Au Portugal, Tara fait des émules | Tara, un voilier pour la planète

Au Portugal, Tara fait des émules

© N.Pansiot/Tara Expéditions

18 novembre 2014

Tara était fermement attendu à Peniche, au Portugal, pour une ultime escale le week end dernier avant son retour à Lorient. Un arrêt de deux jours destiné notamment à soutenir une initiative novatrice pour le Portugal, dans l’esprit de Tara : le projet David Melgueiro*, du nom d’un navigateur portugais du XVIIème siècle.

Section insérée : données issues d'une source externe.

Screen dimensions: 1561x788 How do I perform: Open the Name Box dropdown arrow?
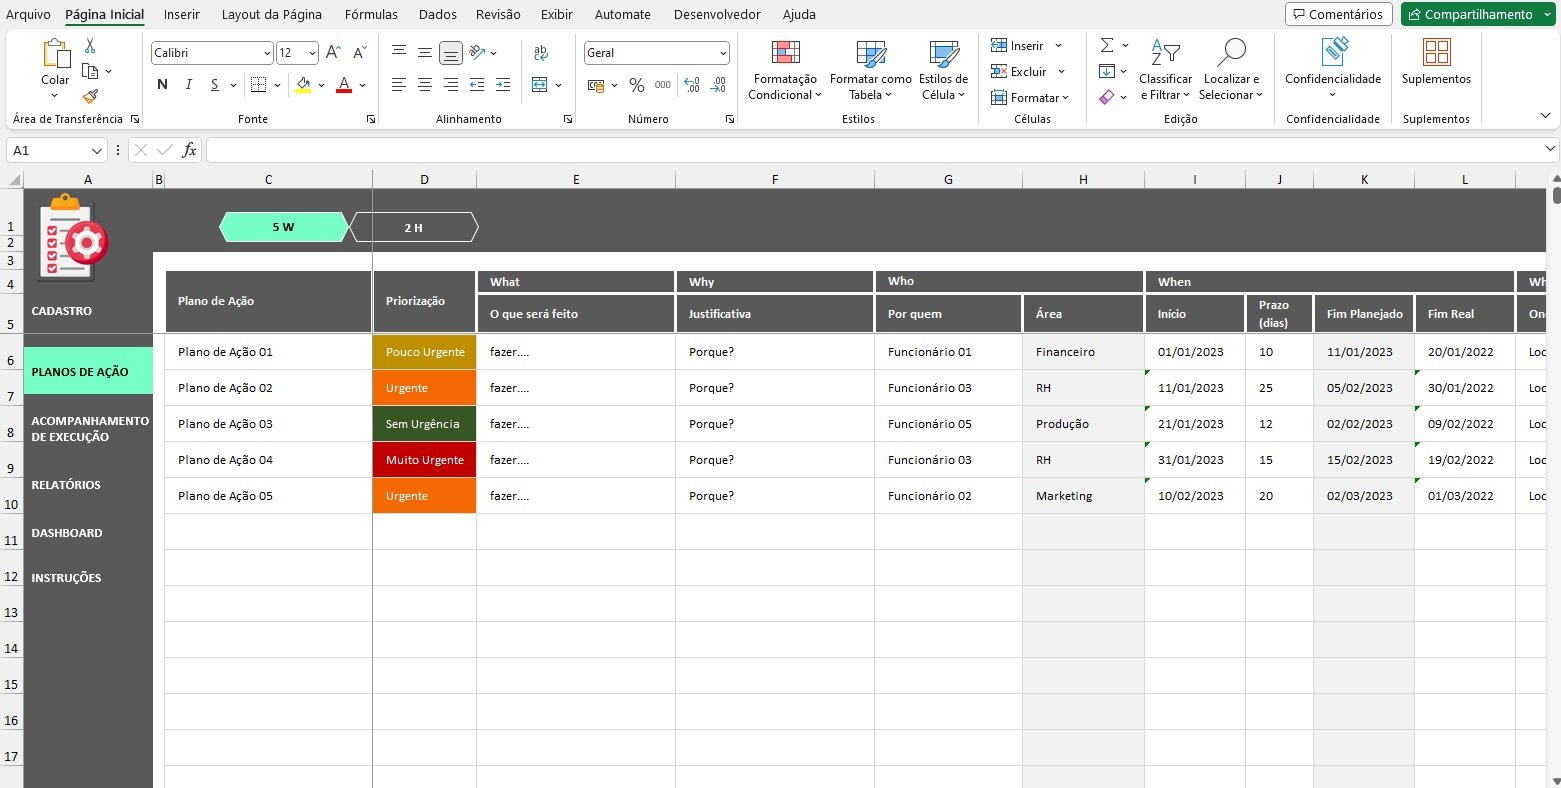[97, 151]
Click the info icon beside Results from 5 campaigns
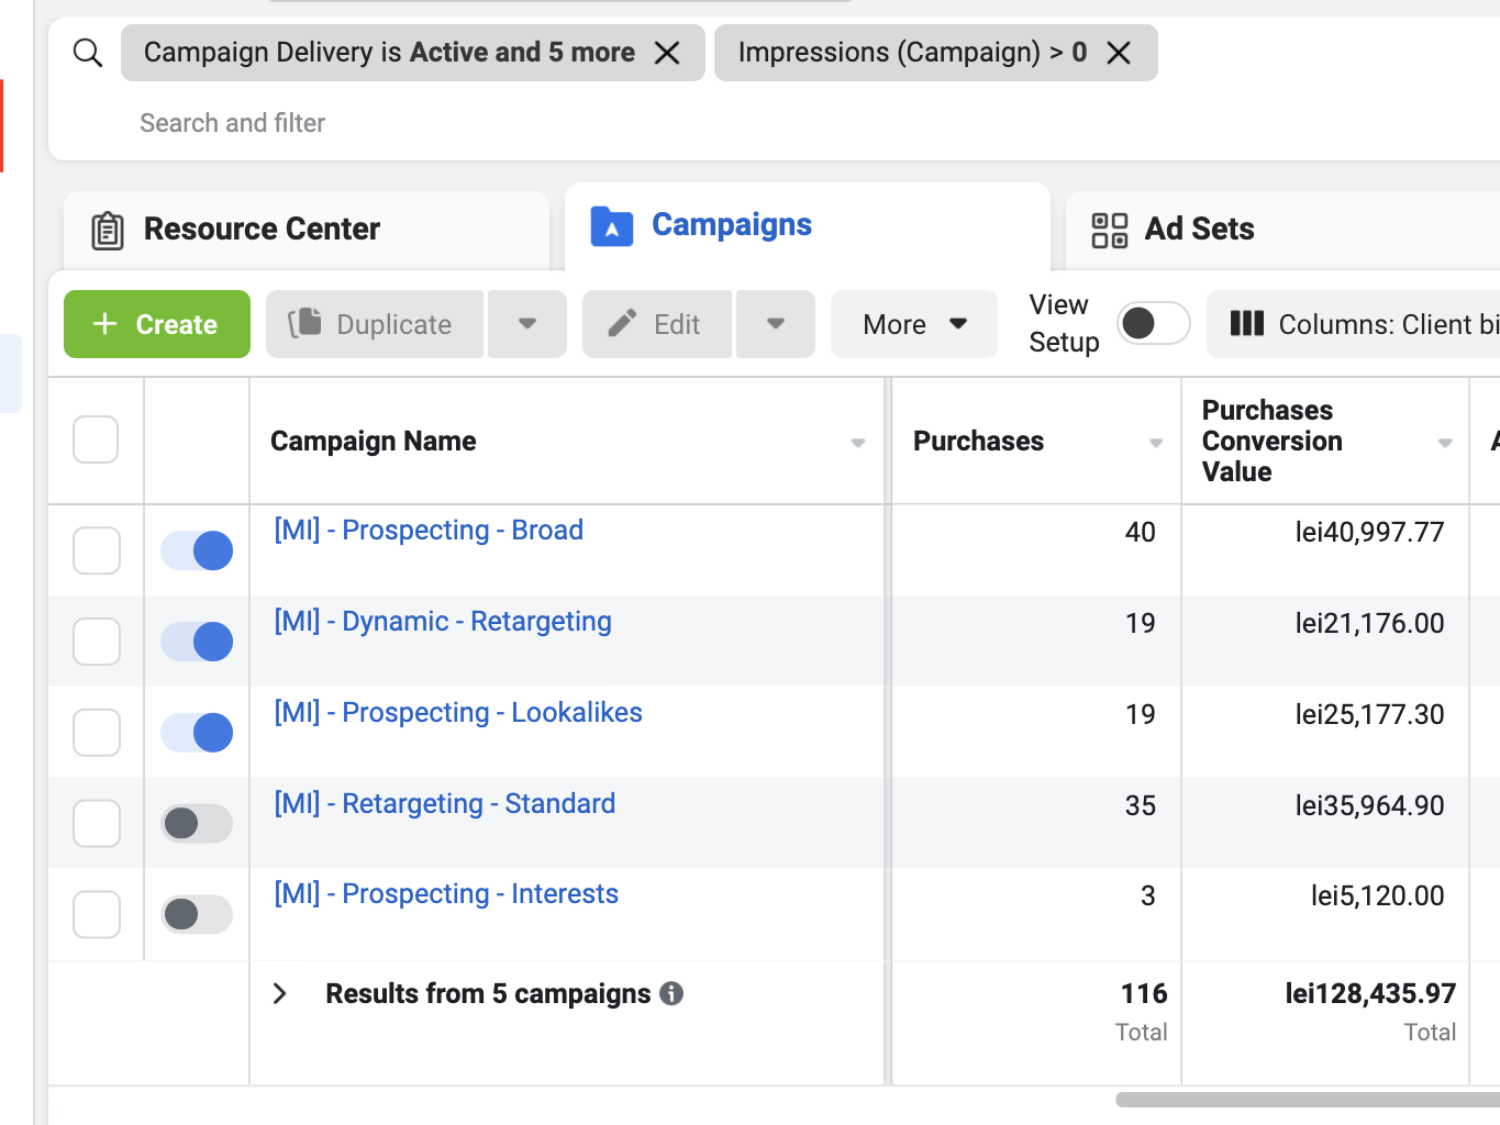 672,993
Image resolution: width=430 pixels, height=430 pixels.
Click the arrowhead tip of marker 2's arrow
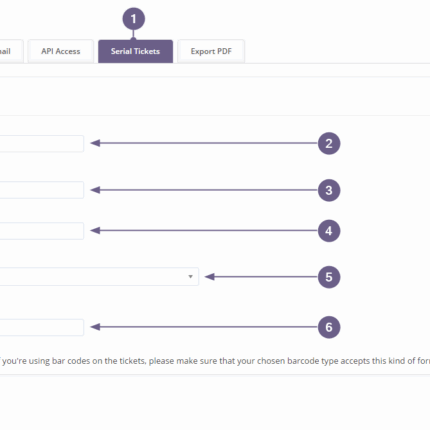pos(95,143)
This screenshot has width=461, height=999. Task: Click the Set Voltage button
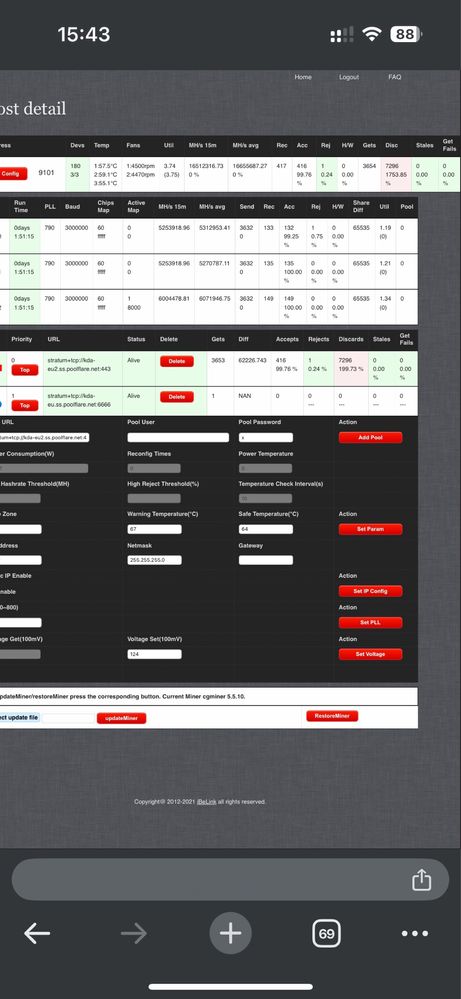371,654
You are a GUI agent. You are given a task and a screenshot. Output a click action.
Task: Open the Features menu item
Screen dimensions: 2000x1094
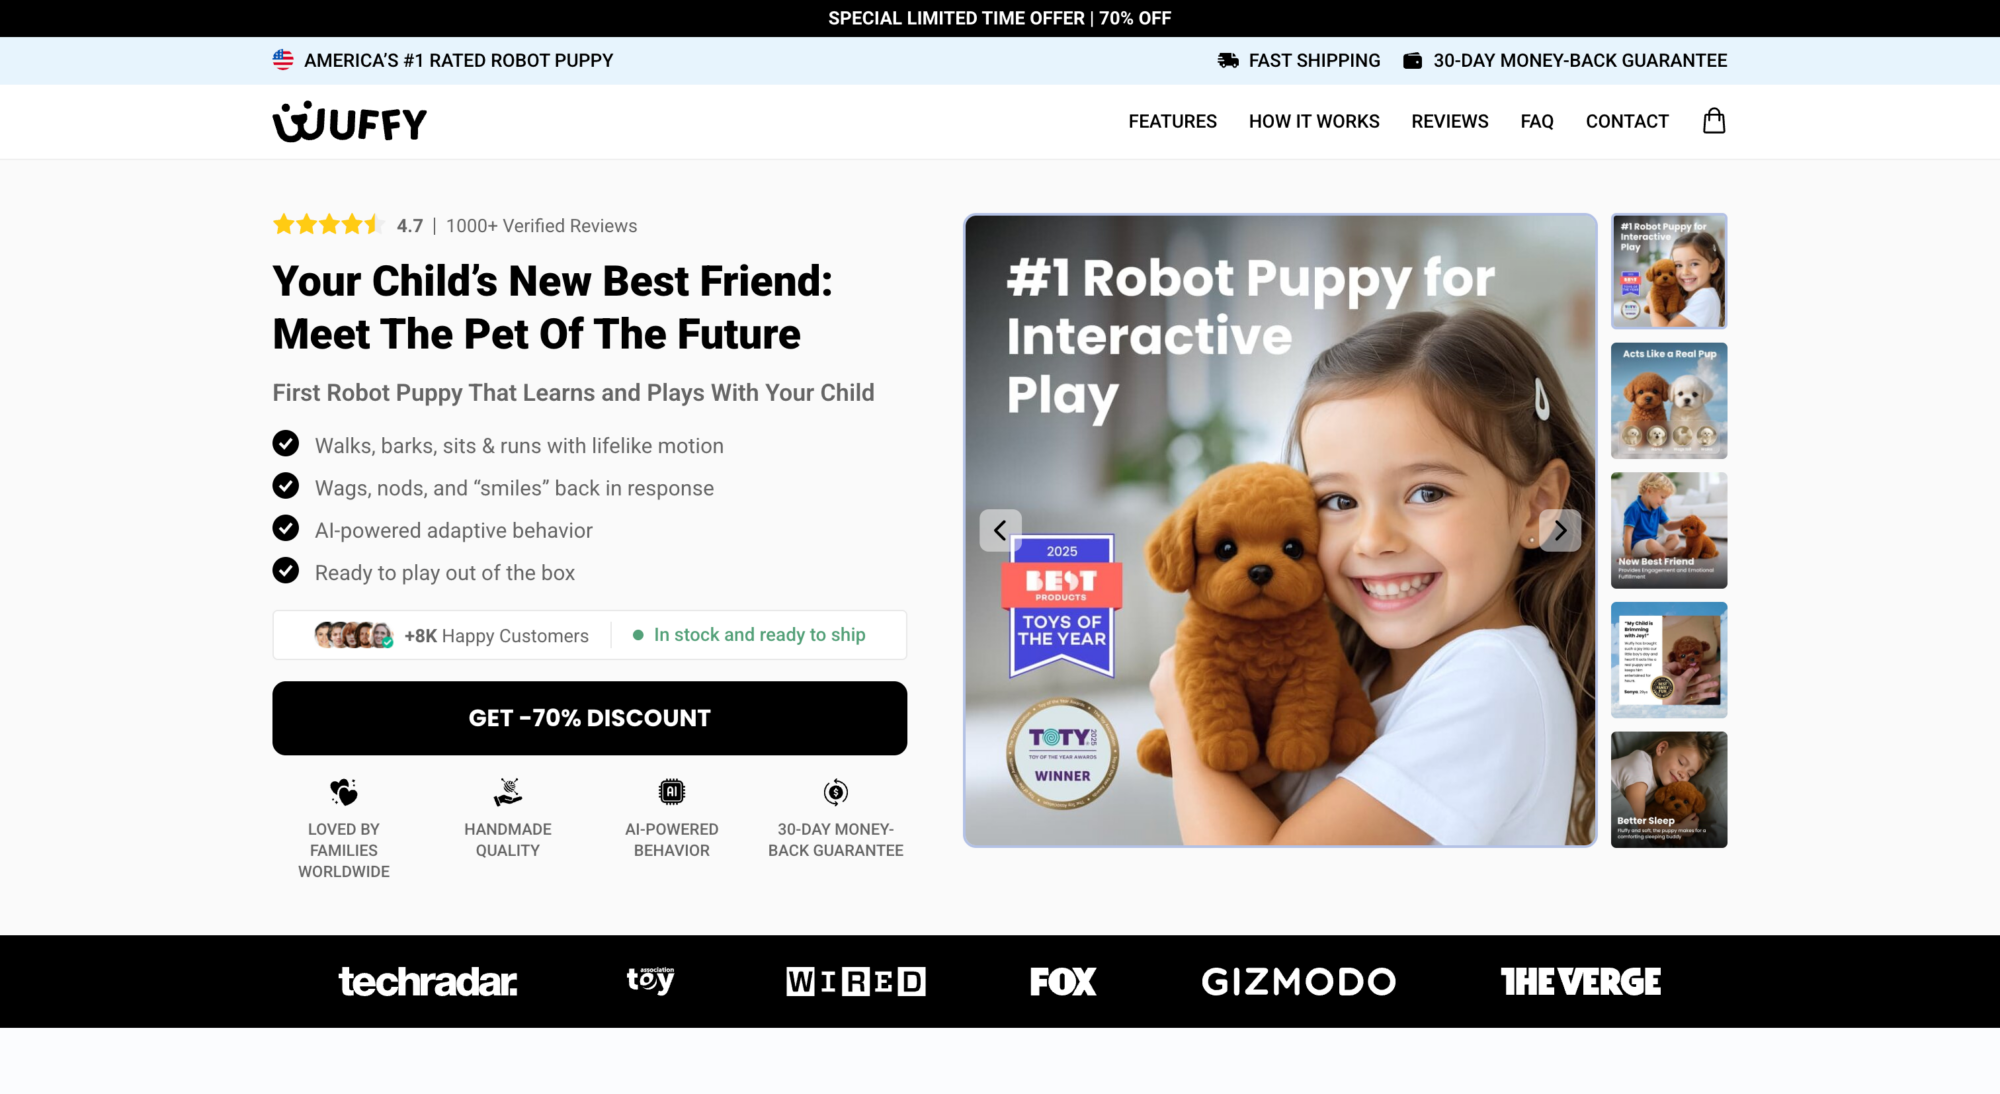click(1172, 122)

José Mesquita, qui recevait Tara au port de Peniche, en est l’instigateur. Il souhaite construire un navire océanographique de 28 mètres à l’échéance de fin 2015, pour réaliser une circumnavigation polaire.

Cette expédition sera la réédition du voyage du navigateur portugais David Melgueiro et ralliera le Portugal à la ville de Kagoshima au Japon, en passant par le Passage du Nord-Est à l’aller, et le Passage du Nord-Ouest au retour.

Les échéances sont de commencer à construire le navire en février 2015 jusqu’à fin 2015 et un départ en expédition Arctique en avril-mai 2016.

Quel est l’objectif de ce projet ?

Pour la première fois au Portugal, il s’agit de construire un navire d’expédition à voile qui puisse être le moins cher possible dans sa construction, par les matériaux choisis et le plus petit possible, et qui en même temps soit suffisamment grand pour pouvoir loger 7 scientifiques à bord et 5 membres d’équipage pour aller de l’Arctique à l’Antarctique.

Aujourd’hui, le Portugal possède un seul navire de recherche d’Etat : le Norweig, un navire qui a été offert par la Norvège au pays en 1978, sur lequel j’ai été le premier Second et le deuxième Capitaine. Il s’agit d’un chalutier qui travaillait aussi sur la gestion des stocks de poissons.

Ici, au Portugal, on développe des projets si Bruxelles les finance sinon, on ne fait rien. C’est un cercle vicieux. Le projet David Melgueiro souhaite, pour la première fois, construire un navire à l’aide de capitaux civils, puis essayer de mettre ce navire au service des Universités et de la science nationale et internationale, à des coups d’exploitation très bas, 10 fois moins cher qu’un navire classique, mais en réalisant 70% des travaux d’océanographie qu’un grand navire peut faire.

Vous avez sollicité Tara pour qu’elle fasse escale à Peniche. Pourquoi était-ce important pour votre projet ?

Parce que la première expédition que nous allons faire sera le tour de l’Arctique, comme l’a fait Tara en 2013. D’autre part les objectifs globaux du projet David Melgueiro collent aux objectifs de Tara. Votre bateau est un grand frère et nous sommes un bébé en gestation. Lorsque j’ai commencé à imaginer ce projet, je n’ai pas pensé à Tara. J’ai été inspiré par le fait d’avoir travaillé à la Commission Européenne de Bruxelles pendant 23 ans, pour la préservation des ressources, les plans de récupération du thon, les pêcheries de Terre-Neuve, de la Baltique etc. Donc recevoir Tara à Peniche, c’était pouvoir montrer aux gens, à la ville, mais aussi au reste du pays parce que les télévisions étaient là, que ma vision du projet David Melgueiro n’est pas à côté de la plaque, que c’est une vision réelle. Ce projet n’est autre qu’un petit Tara, qui va, je l’espère, donner la main à Tara.

Pour cette première mission, nous avons l’intention d’embaucher un équipage portugais pour des raisons patriotiques. Les Portugais ont le moral au plus bas et pouvoir mettre dans ce projet la technologie portugaise, intégrer un équipage local sera une sorte de ballon d’oxygène, redorera l’orgueil national. En ce qui concerne les scientifiques, notre porte est ouverte aux partenariats internationaux, avec bien entendu les pays de l’Arctique. Nous souhaitons qu’il puisse y avoir un échange d’expériences et de connaissances à l’international.

Propos recueillis par Noëlie Pansiot

David Malgueiro* : un récit portugais raconte que le navigateur David Malgueiro effectua un voyage à bord du galion Hollandais « Padre Eterno », entre 1660 et 1662, à travers le passage du Nord-Est. Il débuta son périple au Japon, passa par le détroit de Béring, pour terminer son aventure aux Pays-Bas.